Snow as organizer
Polistra and friends are thankful to live in a place with plenty of snow.
Shoveling my own yard and looking at other yards, a thought popped up: Snow encourages organization in both long-term and short-term ways.
Long-term is obvious in a historical sense: People who live in cold places have to be frugal. They have to store food carefully and think ahead. Even in a modern city there are plenty of days when you can't get to the store easily, so you need to plan your marketing. Warm-place people can grow food at any time, and can always get around easily.

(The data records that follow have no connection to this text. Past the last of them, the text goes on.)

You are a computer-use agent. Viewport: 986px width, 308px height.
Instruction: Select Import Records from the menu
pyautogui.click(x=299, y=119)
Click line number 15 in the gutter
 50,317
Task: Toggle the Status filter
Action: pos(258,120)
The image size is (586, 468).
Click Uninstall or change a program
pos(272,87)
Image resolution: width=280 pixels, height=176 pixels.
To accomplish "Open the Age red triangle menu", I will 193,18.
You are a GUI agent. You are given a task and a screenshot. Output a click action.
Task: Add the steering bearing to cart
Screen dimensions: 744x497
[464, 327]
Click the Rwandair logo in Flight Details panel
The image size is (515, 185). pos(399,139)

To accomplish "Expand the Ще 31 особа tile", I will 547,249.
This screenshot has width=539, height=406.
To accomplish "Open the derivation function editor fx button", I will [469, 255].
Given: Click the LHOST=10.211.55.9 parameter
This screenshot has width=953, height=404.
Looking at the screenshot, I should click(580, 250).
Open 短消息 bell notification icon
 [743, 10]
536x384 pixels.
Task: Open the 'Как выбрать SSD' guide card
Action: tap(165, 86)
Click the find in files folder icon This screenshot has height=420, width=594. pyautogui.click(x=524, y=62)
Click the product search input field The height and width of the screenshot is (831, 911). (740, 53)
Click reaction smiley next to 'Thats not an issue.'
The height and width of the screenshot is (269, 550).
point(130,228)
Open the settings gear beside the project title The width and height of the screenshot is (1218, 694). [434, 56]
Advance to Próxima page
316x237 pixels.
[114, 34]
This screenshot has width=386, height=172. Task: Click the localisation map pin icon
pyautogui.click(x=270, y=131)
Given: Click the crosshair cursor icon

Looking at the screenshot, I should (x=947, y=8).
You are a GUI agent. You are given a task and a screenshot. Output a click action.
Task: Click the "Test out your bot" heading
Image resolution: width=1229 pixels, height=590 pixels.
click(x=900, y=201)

Those opposite constraints, imposed over centuries, create different genetic patterns. Disorganized people die or move away from cold places. Snow strongly discourages criminal behavior, partly because the more violent ethnic groups don't like cold and wet weather to begin with, and partly because snow makes it
wonderfully easy to
track burglars.
The short-term aspect is a new thought. My yard doesn't have any paved driveways or sidewalks in the summer, but in winter I
create paths with the shovel. Others have created graceful curves, placing a pretty 'virtual walk' where no actual walk exists.
Snow gives an
immediate reward to the organizing impulse. You can create a nice sharp construction in 15 minutes and zero cost, compared to several days and thousands of dollars for the same construction in bricks or cement.
= = = = =
Bit later: the
Essex Lion is out and about this morning. 15 degrees doesn't seem like ideal Lion weather, but I guess he's hungry.